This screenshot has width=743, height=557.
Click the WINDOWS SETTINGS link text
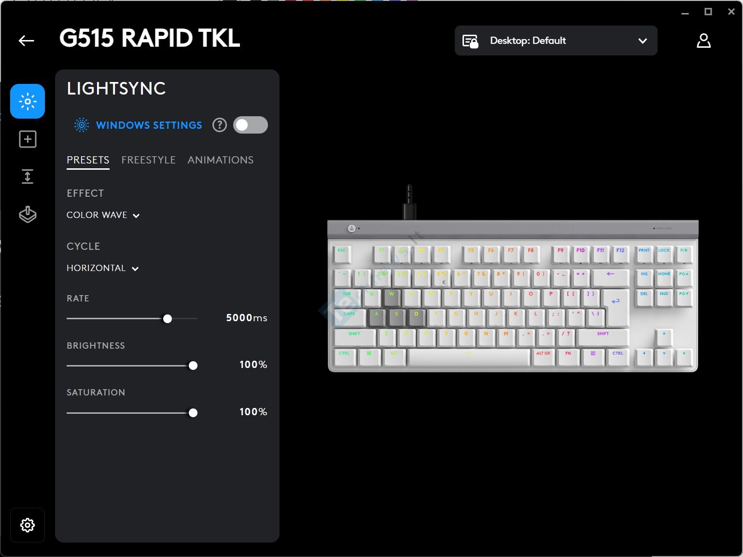[149, 125]
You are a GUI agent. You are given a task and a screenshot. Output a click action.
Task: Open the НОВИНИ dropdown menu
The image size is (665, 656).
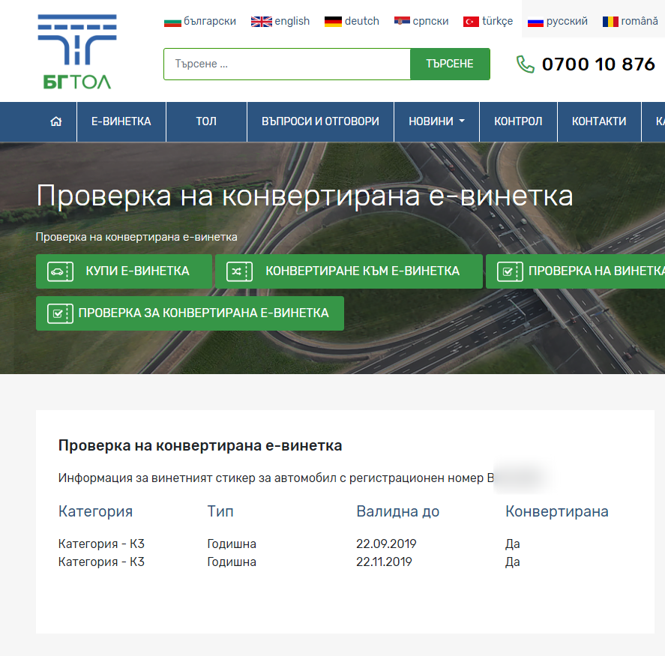tap(436, 121)
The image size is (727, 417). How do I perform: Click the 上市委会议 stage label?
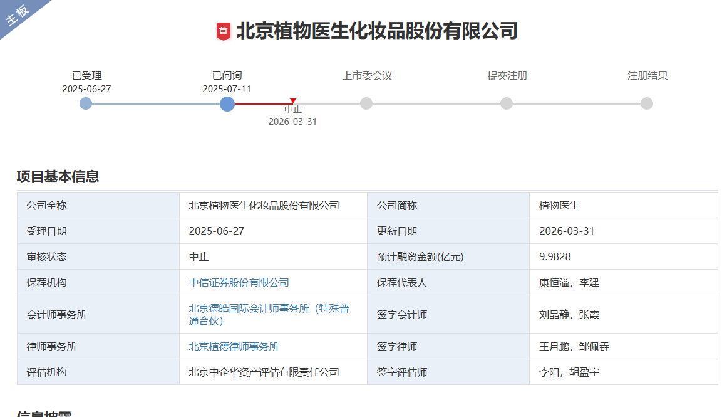pyautogui.click(x=367, y=76)
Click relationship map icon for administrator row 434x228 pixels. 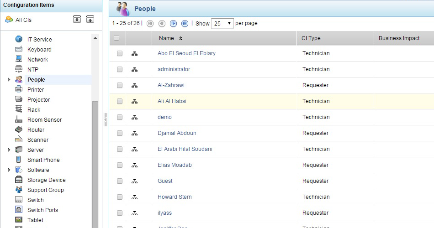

________________________

_What to produce_. Write out exactly the lines from the one containing "The image size is (727, 417)." through the end of the entries, both included. Pictures are not copied.

_Output for this task_.
The image size is (727, 417). How do I perform: Click the 上市委会议 stage label?
pyautogui.click(x=367, y=76)
Click relationship map icon for administrator row 434x228 pixels. 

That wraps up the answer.